** SELECTED EXCERPT **

«
»

Matthew Baldwin

Hollow Man

09.08.09 | 19 Comments

I love Nashville. Not the city (I’ve never had the pleasure of visiting), but the 1975 film by Robert Altman. Altman was something of a cinematic David Foster Wallace, creating long and sprawling narratives that were superficially “rambling” and profoundly intricate, and which focused almost exclusively on the characters and the relationships between them. Nashville tackles half a dozen stories at least, some big and some small, and all in parallel. That is to say, it’s more like a collection of loosely knitted short stories than a single chronicle–minor characters occasionally stray from one plotline to another, but by and large the narratives are like strands in a rope, twined but distinct. The only thing resembling convergence in Nashville is the end, when most of the characters find themselves attending the same political rally (long story).

Twenty years later, Altman made a similarly structured film entitled Short Cuts and, in this one, there’s no unifying event whatsoever.99 And Short Cuts is often cited as a progenitor for another of my all-time favorite movies, Magnolia (this one by the wonderful Paul Thomas Anderson), which also features a number of stories that fail to fully intersect.100

This type of film doesn’t really have a strict genre classification, but henceforth I shall call them: anticonfluential.

Of course, I did not know such a word existed until recently. And maybe the term didn’t exists, until Wallace-via-J. O. Incandenza, made it up. But once I saw it, the word, “anticonfluence”, in the pages of Infinite Jest, I thought I knew what I was in for. I figured that the three storylines–E.T.A., Ennet, and Marathe/Steeply–would never merge, that the rich kids would do their drills on the hill, and the down-and-out would keep coming back, that Marathe and Steeply would talk and talk and talk, and never the thrain would meet.101 And where this would catch others by surprise, I would close the book with the smug satisfaction of having foreseen all this as early as endnote 24.

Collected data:
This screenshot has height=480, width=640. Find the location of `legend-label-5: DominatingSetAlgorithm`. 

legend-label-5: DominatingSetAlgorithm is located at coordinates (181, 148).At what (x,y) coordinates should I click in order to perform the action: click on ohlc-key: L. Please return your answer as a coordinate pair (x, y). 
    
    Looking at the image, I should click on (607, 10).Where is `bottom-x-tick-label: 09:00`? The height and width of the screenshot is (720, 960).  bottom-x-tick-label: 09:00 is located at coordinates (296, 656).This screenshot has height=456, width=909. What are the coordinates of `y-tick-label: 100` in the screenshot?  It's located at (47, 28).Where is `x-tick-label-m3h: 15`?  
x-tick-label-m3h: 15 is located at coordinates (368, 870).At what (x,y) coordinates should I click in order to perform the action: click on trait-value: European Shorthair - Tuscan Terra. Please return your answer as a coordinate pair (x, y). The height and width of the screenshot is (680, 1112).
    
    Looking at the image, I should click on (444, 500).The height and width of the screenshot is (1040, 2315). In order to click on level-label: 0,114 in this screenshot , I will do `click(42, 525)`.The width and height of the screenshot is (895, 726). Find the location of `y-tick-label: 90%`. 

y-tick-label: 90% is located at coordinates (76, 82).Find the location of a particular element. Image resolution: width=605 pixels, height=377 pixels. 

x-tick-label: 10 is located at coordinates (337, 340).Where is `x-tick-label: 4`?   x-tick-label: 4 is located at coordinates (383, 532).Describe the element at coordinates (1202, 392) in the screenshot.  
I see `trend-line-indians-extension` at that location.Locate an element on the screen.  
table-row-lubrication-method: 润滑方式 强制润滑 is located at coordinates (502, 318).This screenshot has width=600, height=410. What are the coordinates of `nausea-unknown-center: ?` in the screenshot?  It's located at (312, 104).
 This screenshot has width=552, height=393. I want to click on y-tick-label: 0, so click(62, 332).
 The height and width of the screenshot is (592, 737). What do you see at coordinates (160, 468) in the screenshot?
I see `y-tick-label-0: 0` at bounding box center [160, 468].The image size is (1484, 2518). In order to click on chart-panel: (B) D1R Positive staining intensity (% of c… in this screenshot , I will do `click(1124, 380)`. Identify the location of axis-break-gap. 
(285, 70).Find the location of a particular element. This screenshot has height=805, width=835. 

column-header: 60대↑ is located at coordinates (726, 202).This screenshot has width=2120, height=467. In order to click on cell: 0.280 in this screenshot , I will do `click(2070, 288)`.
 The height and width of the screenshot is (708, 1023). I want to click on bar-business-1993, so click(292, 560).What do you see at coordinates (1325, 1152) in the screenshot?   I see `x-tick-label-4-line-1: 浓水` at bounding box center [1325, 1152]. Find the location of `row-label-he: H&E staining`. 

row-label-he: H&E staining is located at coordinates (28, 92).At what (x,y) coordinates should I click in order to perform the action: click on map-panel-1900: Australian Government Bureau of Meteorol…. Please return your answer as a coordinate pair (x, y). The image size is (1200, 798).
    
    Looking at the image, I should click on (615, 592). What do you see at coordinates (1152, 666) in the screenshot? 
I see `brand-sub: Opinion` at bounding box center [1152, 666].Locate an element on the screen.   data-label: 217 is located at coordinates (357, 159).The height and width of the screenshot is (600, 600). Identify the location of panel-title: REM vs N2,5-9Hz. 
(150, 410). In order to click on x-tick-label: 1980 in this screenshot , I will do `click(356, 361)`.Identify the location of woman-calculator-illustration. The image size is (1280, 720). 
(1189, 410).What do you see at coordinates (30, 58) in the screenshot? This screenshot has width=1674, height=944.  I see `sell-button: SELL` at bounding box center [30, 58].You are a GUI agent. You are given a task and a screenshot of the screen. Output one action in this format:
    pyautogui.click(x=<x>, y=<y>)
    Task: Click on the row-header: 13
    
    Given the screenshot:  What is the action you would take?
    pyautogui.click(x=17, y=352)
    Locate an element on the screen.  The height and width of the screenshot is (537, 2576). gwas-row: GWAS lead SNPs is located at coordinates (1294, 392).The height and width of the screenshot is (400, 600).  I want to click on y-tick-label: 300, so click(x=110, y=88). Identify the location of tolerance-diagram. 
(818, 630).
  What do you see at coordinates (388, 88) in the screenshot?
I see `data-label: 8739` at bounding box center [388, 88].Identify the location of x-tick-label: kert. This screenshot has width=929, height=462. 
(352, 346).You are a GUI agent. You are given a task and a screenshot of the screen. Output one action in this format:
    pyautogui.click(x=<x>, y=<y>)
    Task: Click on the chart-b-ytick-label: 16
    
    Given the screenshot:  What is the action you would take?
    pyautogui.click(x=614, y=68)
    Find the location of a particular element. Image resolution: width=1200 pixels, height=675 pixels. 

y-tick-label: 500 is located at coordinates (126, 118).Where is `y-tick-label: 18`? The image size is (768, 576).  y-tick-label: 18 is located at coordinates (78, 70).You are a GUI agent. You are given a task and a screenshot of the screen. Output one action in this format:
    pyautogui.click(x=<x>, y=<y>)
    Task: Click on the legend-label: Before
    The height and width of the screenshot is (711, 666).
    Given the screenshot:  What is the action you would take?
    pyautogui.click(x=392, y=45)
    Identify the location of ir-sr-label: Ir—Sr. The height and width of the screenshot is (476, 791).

** PROBLEM DESCRIPTION **
Transcribe the post on anticonfluence from "Of course, I" up to and including "as endnote 24.". The listing comes from a separate source.

** SOLUTION BELOW **
Of course, I did not know such a word existed until recently. And maybe the term didn’t exists, until Wallace-via-J. O. Incandenza, made it up. But once I saw it, the word, “anticonfluence”, in the pages of Infinite Jest, I thought I knew what I was in for. I figured that the three storylines–E.T.A., Ennet, and Marathe/Steeply–would never merge, that the rich kids would do their drills on the hill, and the down-and-out would keep coming back, that Marathe and Steeply would talk and talk and talk, and never the thrain would meet.101 And where this would catch others by surprise, I would close the book with the smug satisfaction of having foreseen all this as early as endnote 24.